Feigning concern for the public and set on replacing No. 11 for No. 10, Sunak announced measures that render living unaffordable for millions. Modelling from the New Economic Foundation indicates the poorest 10% of families will still be £450 a year worse off after the supposed council tax rebate in April. Indeed, Sunak encapsulated the problem himself, pointing to how providing £350 will help “the vast majority of households”.

But when it’s not even enough for the vast majority (with the average family facing additional costs of £1,096 per year), deprived communities will struggle on an unfathomable level. Pushing households into abject poverty as they choose between heating or eating, the most deprived communities have been excluded from the equation entirely, with Sunak slashing the universal credit uplift months before.
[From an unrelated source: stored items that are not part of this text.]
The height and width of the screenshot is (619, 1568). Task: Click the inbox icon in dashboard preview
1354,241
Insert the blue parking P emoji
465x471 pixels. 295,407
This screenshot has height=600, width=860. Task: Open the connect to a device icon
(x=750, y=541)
The Tories once heralded themselves as a ‘strong and stable’ party. They still openly embrace the myth that they are the only responsible trustees of the economy – writing in The Sun yesterday, Rishi Sunak said the Tories have “always been the party of sound money”. But the maths isn’t adding up. Under the Tories, one in three children now live in child poverty, 700,000 more since 2012. Even in 2019, pre-pandemic, one fifth of the population lived in extreme poverty, warranting a UN special investigation. 
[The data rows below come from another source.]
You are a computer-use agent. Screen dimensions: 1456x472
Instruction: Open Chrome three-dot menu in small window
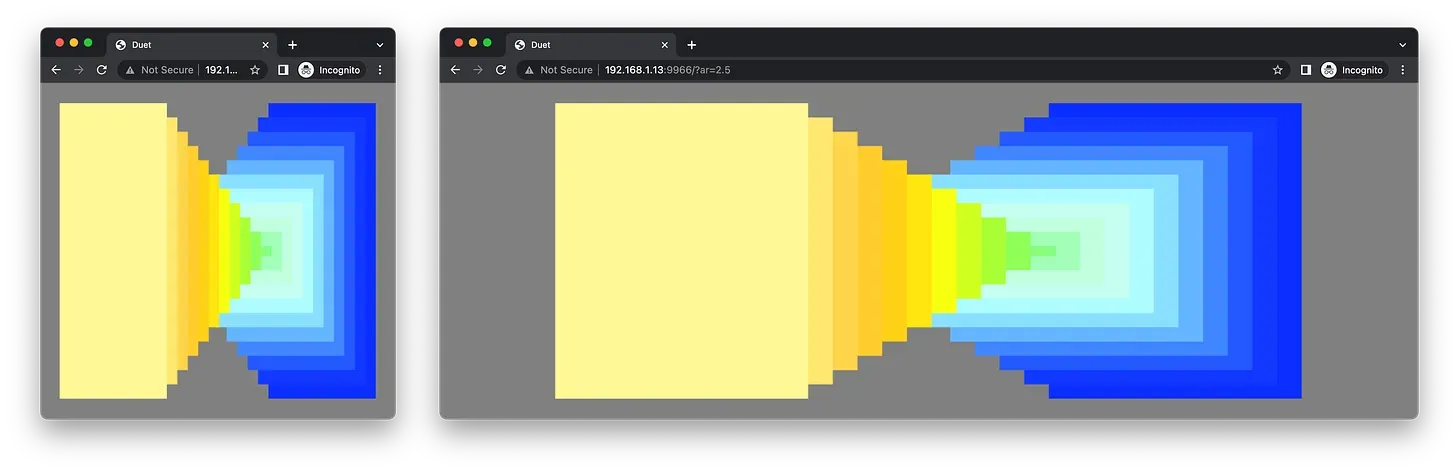(x=380, y=70)
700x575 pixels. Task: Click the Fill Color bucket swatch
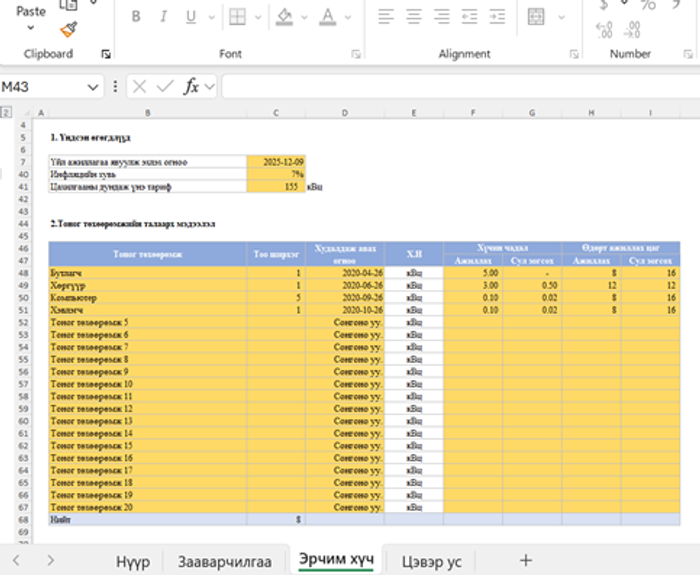coord(284,17)
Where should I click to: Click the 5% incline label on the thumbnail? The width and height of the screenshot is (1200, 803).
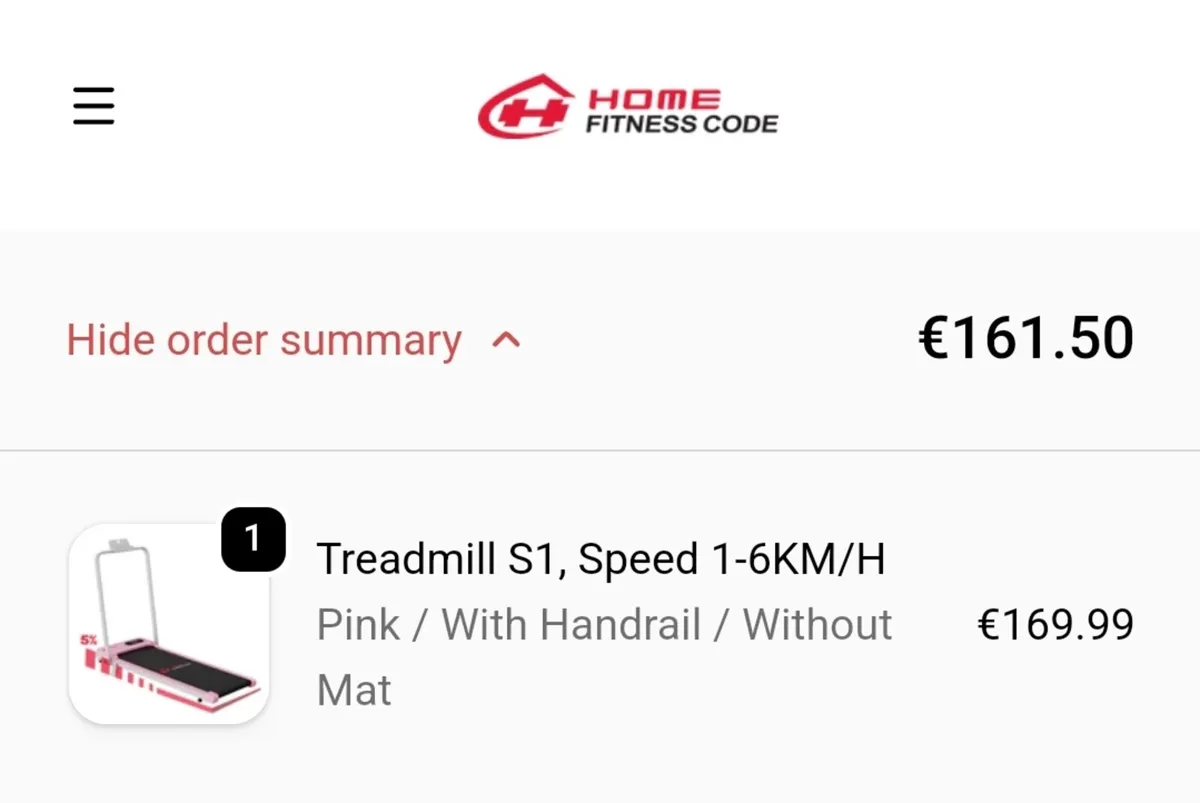(89, 638)
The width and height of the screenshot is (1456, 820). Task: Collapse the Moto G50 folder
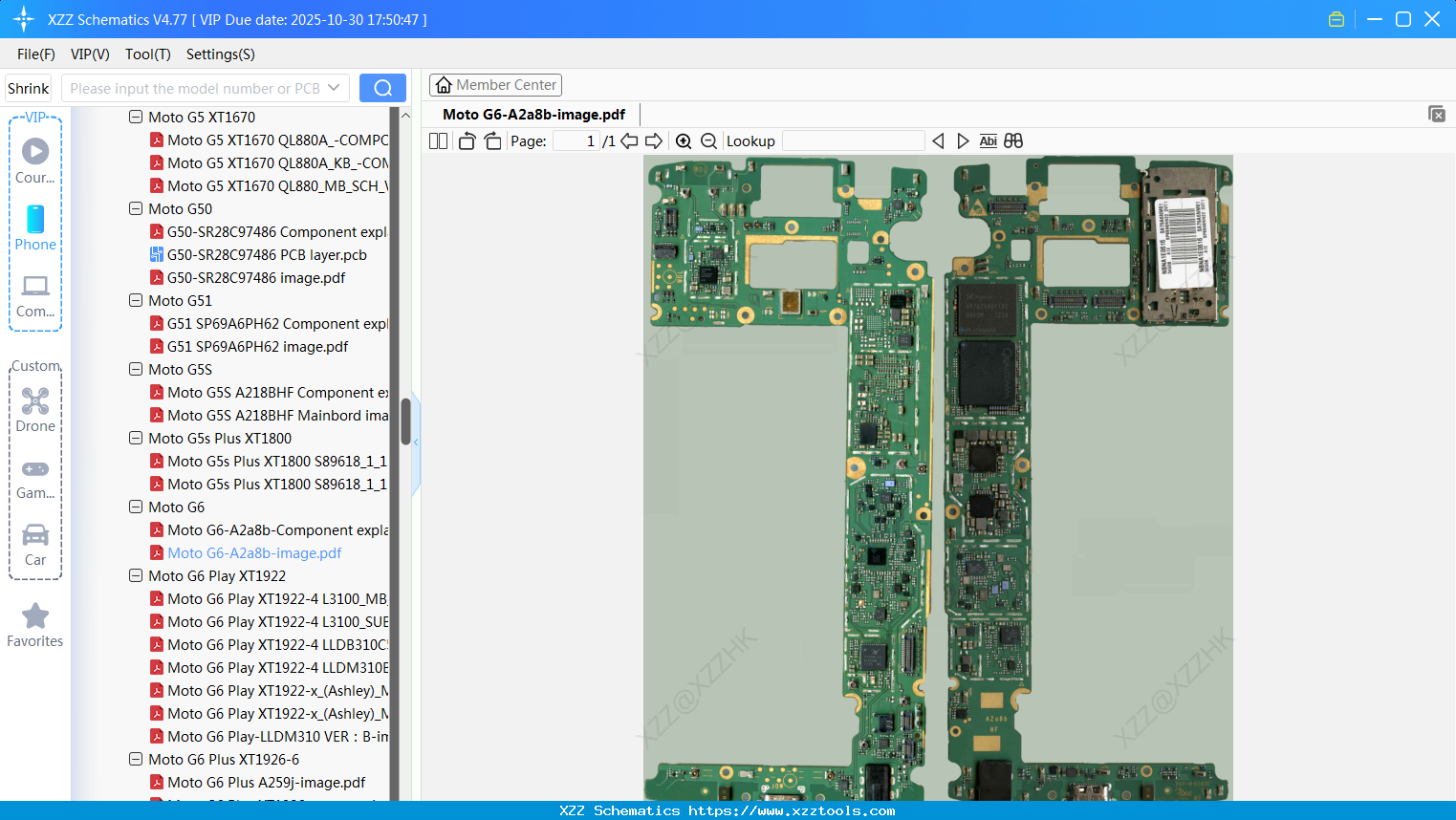tap(136, 209)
At the tail-end of Covid-19, things look set to get much, much worse and the ‘solutions’ proposed by the supposed economic wunderkids will do nothing but exacerbate the problems in the long term, with millions set to suffer from Victorian levels of deprivation. But at least big businesses will see their profits protected. As one writer put it: “the problem with the remorseless and ceaseless accumulation of wealth is that eventually you run out of other people to extract capital from”. 

“The message – that everything is going to cost more, but to compensate, we’re all going to earn less – is the inevitable culmination of a political agenda that openly disregards the vulnerable”

The Tories are no preservers of the economy – they’re preservers of themselves, having remained in Government for eleven years. Exploiting a combination of weariness and complacency, the Government is unleashing lethal measures on an exhausted populace. It’s depressingly ironic that this crisis is coming to a head the same week as the ‘Levelling Up’ white paper, a Conservative fantasy that promised no new funding in order to achieve its goals. 

The Tories can’t be trusted with the economy. There is a national cost-of-living crisis in one of the richest nations on Earth. Read that again. We are about to suffer the biggest fall in living standards since comparable records began. A chancellor worth £200m – the richest man in the House of Commons – is enforcing measures that line the pockets of investors and not those who need it. At some point, then, we should maybe stop allowing millionaires too preoccupied with building tennis courts to construct public policy. The myth that the Tories are the party of the economy has been decaying for a long time now. This crisis has cemented it. But unless we do something, it will still be the public who has to pay the price.

Change comes through collective action. Join the nationwide cost of living protests on 12 February to put living standards before profits.